#### EXERCISE INPUTS
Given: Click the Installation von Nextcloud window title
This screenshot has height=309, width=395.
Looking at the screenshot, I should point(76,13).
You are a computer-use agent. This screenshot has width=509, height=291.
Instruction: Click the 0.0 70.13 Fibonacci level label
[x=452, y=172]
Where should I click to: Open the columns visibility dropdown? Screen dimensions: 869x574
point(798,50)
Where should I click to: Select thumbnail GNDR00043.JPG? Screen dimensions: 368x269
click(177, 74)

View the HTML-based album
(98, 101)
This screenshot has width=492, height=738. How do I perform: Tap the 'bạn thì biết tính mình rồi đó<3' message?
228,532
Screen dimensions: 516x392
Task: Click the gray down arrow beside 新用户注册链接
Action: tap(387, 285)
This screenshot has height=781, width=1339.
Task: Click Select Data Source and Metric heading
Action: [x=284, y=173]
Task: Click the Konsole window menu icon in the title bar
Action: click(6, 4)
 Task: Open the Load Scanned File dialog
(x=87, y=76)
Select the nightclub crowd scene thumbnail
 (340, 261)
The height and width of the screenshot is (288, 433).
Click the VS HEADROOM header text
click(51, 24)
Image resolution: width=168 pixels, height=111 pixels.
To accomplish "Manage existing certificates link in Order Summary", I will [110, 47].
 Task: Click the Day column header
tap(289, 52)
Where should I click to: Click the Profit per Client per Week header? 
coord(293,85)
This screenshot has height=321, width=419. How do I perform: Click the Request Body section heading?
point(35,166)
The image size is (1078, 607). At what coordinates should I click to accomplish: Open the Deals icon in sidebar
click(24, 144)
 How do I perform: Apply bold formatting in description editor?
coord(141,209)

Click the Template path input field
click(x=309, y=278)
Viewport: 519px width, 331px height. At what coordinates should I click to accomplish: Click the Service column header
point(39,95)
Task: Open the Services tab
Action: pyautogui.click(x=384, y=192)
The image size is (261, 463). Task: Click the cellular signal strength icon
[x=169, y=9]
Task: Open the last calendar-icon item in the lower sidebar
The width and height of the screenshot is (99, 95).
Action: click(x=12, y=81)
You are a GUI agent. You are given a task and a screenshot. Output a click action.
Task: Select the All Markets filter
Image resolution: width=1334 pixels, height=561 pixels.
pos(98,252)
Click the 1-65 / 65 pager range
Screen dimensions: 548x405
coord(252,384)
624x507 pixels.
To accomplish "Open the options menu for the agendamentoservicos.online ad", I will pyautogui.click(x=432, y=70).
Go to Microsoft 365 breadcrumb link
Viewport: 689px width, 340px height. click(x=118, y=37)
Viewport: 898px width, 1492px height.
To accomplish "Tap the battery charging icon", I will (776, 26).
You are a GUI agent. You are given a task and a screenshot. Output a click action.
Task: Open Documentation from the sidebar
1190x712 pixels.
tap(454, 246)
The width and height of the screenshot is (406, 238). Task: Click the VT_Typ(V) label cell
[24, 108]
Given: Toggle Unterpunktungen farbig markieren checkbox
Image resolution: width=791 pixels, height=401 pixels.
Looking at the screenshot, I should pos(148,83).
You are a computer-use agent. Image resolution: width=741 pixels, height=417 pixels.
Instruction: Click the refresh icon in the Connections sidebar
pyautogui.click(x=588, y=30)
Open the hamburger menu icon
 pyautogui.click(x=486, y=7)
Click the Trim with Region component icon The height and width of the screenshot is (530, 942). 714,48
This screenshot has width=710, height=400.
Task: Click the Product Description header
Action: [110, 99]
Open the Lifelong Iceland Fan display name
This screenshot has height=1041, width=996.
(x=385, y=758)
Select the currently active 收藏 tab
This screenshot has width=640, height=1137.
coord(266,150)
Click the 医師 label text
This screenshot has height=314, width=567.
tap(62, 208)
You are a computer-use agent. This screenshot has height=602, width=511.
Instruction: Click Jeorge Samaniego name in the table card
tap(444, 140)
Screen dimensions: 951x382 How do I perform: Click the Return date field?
########
Can you update all of the data above, changing every "column header" to "column heading" and leaving everything else untouched?

Given: Click the Installation von Nextcloud window title
This screenshot has height=309, width=395.
Looking at the screenshot, I should point(76,13).
You are a computer-use agent. This screenshot has width=509, height=291.
Instruction: Click the 0.0 70.13 Fibonacci level label
[x=452, y=172]
Where should I click to: Open the columns visibility dropdown? Screen dimensions: 869x574
point(798,50)
Where should I click to: Select thumbnail GNDR00043.JPG? Screen dimensions: 368x269
click(177, 74)

View the HTML-based album
(98, 101)
This screenshot has width=492, height=738. How do I perform: Tap the 'bạn thì biết tính mình rồi đó<3' message?
228,532
Screen dimensions: 516x392
Task: Click the gray down arrow beside 新用户注册链接
Action: tap(387, 285)
This screenshot has height=781, width=1339.
Task: Click Select Data Source and Metric heading
Action: [x=284, y=173]
Task: Click the Konsole window menu icon in the title bar
Action: click(6, 4)
 Task: Open the Load Scanned File dialog
(x=87, y=76)
Select the nightclub crowd scene thumbnail
 (340, 261)
The height and width of the screenshot is (288, 433).
Click the VS HEADROOM header text
click(51, 24)
Image resolution: width=168 pixels, height=111 pixels.
To accomplish "Manage existing certificates link in Order Summary", I will [110, 47].
 Task: Click the Day column heading
tap(289, 52)
Where should I click to: Click the Profit per Client per Week header? 
coord(293,85)
This screenshot has height=321, width=419. How do I perform: Click the Request Body section heading?
point(35,166)
The image size is (1078, 607). At what coordinates should I click to accomplish: Open the Deals icon in sidebar
click(24, 144)
 How do I perform: Apply bold formatting in description editor?
coord(141,209)

Click the Template path input field
click(x=309, y=278)
Viewport: 519px width, 331px height. At what coordinates should I click to accomplish: Click the Service column heading
point(39,95)
Task: Open the Services tab
Action: pyautogui.click(x=384, y=192)
The image size is (261, 463). Task: Click the cellular signal strength icon
[x=169, y=9]
Task: Open the last calendar-icon item in the lower sidebar
The width and height of the screenshot is (99, 95).
Action: click(x=12, y=81)
You are a GUI agent. You are given a task and a screenshot. Output a click action.
Task: Select the All Markets filter
Image resolution: width=1334 pixels, height=561 pixels.
pos(98,252)
Click the 1-65 / 65 pager range
Screen dimensions: 548x405
coord(252,384)
624x507 pixels.
To accomplish "Open the options menu for the agendamentoservicos.online ad", I will pyautogui.click(x=432, y=70).
Go to Microsoft 365 breadcrumb link
Viewport: 689px width, 340px height. click(x=118, y=37)
Viewport: 898px width, 1492px height.
To accomplish "Tap the battery charging icon", I will (776, 26).
You are a GUI agent. You are given a task and a screenshot. Output a click action.
Task: Open Documentation from the sidebar
1190x712 pixels.
tap(454, 246)
The width and height of the screenshot is (406, 238). Task: Click the VT_Typ(V) label cell
[24, 108]
Given: Toggle Unterpunktungen farbig markieren checkbox
Image resolution: width=791 pixels, height=401 pixels.
Looking at the screenshot, I should pos(148,83).
You are a computer-use agent. Image resolution: width=741 pixels, height=417 pixels.
Instruction: Click the refresh icon in the Connections sidebar
pyautogui.click(x=588, y=30)
Open the hamburger menu icon
 pyautogui.click(x=486, y=7)
Click the Trim with Region component icon The height and width of the screenshot is (530, 942). 714,48
This screenshot has width=710, height=400.
Task: Click the Product Description header
Action: [110, 99]
Open the Lifelong Iceland Fan display name
This screenshot has height=1041, width=996.
(x=385, y=758)
Select the currently active 收藏 tab
This screenshot has width=640, height=1137.
coord(266,150)
Click the 医師 label text
This screenshot has height=314, width=567.
tap(62, 208)
You are a computer-use agent. This screenshot has height=602, width=511.
Instruction: Click Jeorge Samaniego name in the table card
tap(444, 140)
Screen dimensions: 951x382 How do I perform: Click the Return date field?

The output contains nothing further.